"""

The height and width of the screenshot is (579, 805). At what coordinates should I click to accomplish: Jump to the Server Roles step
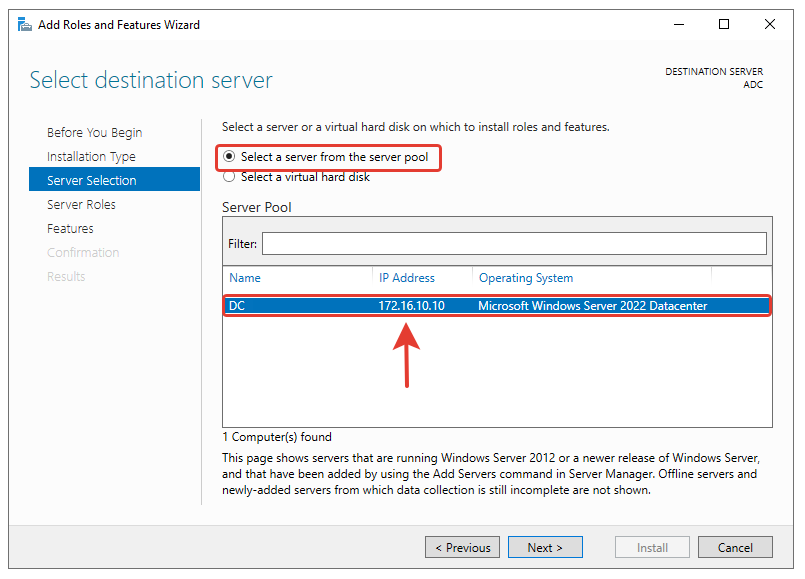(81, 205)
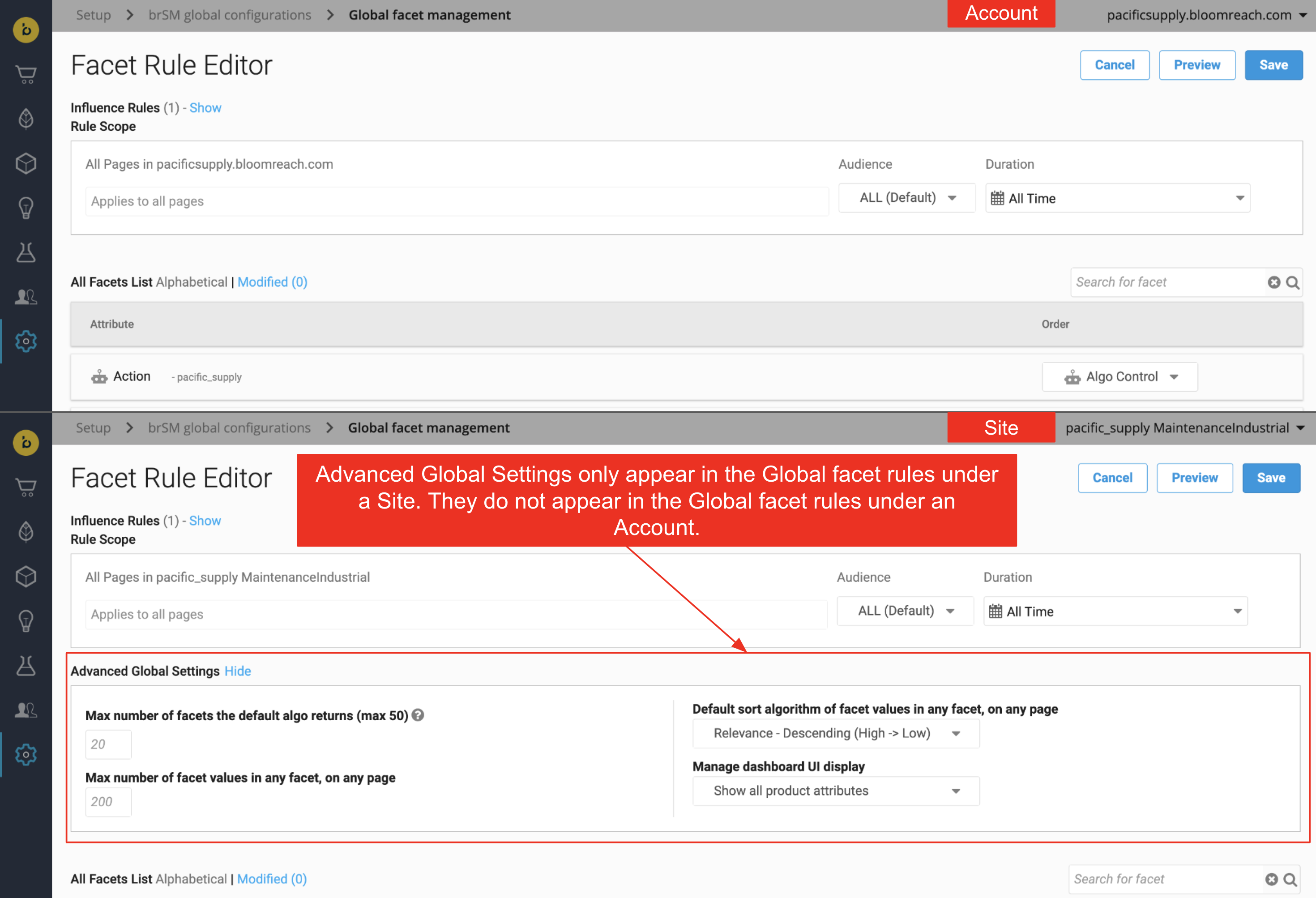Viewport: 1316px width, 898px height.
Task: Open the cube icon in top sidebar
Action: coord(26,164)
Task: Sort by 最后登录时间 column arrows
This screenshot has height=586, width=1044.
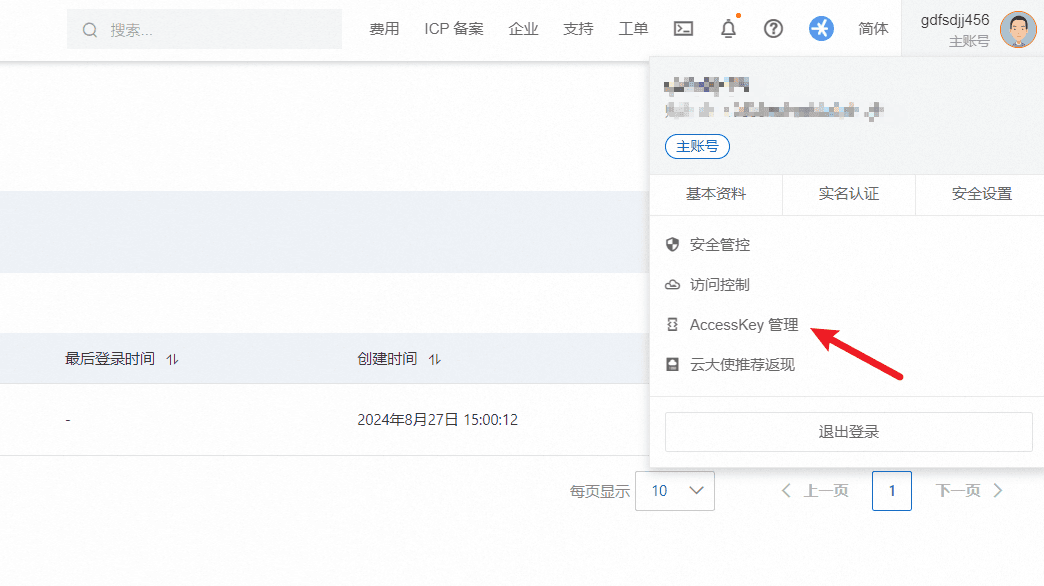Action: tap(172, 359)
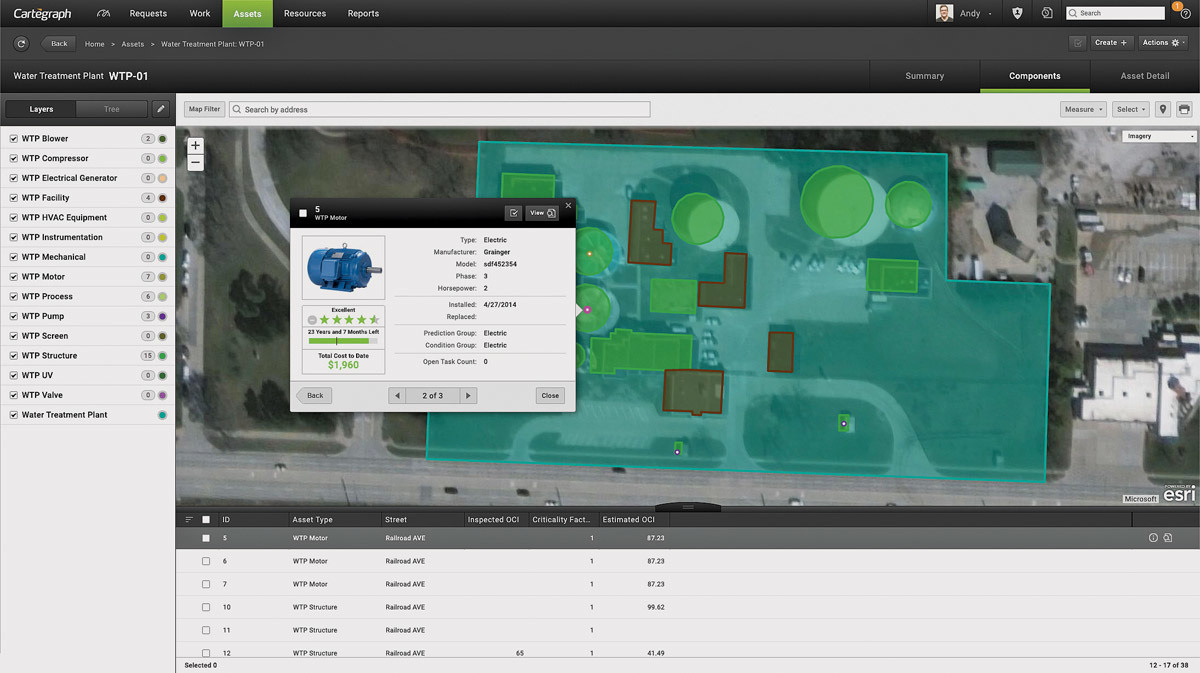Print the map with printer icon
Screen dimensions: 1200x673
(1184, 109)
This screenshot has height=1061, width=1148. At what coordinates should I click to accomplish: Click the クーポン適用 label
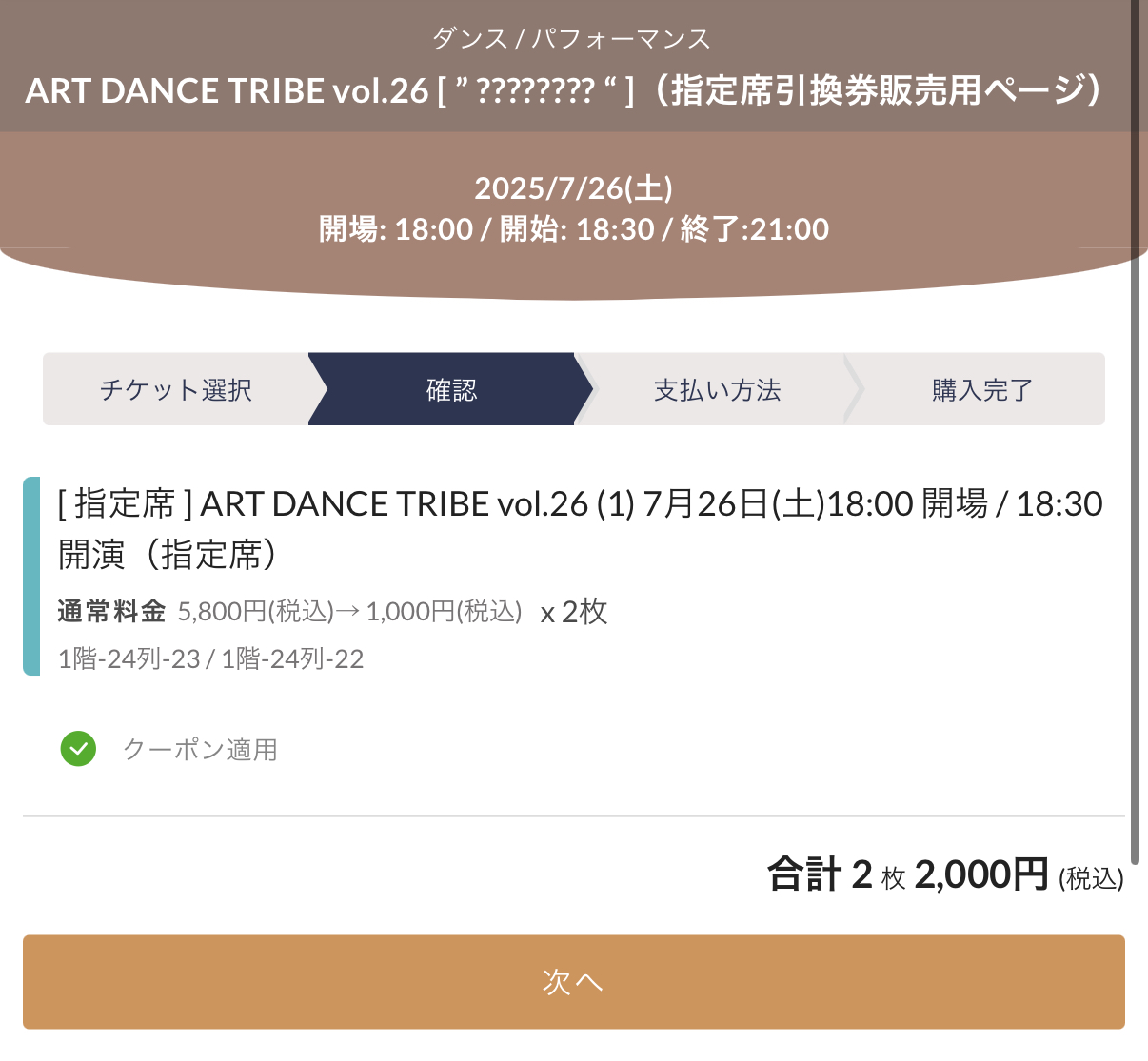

"""

Write the data above as a JSON list of strings, one string per line, with blank lines left out. Omit the pictures from your answer.

§ FINAL ANSWER:
[
  "The height and width of the screenshot is (579, 805). At what coordinates should I click to accomplish: Jump to the Server Roles step",
  "(81, 205)",
  "Viewport: 1316px width, 898px height.",
  "Task: Open the cube icon in top sidebar",
  "Action: coord(26,164)",
  "Task: Sort by 最后登录时间 column arrows",
  "This screenshot has height=586, width=1044.",
  "Action: tap(172, 359)",
  "Print the map with printer icon",
  "Screen dimensions: 1200x673",
  "(1184, 109)",
  "This screenshot has height=1061, width=1148. At what coordinates should I click to accomplish: Click the クーポン適用 label"
]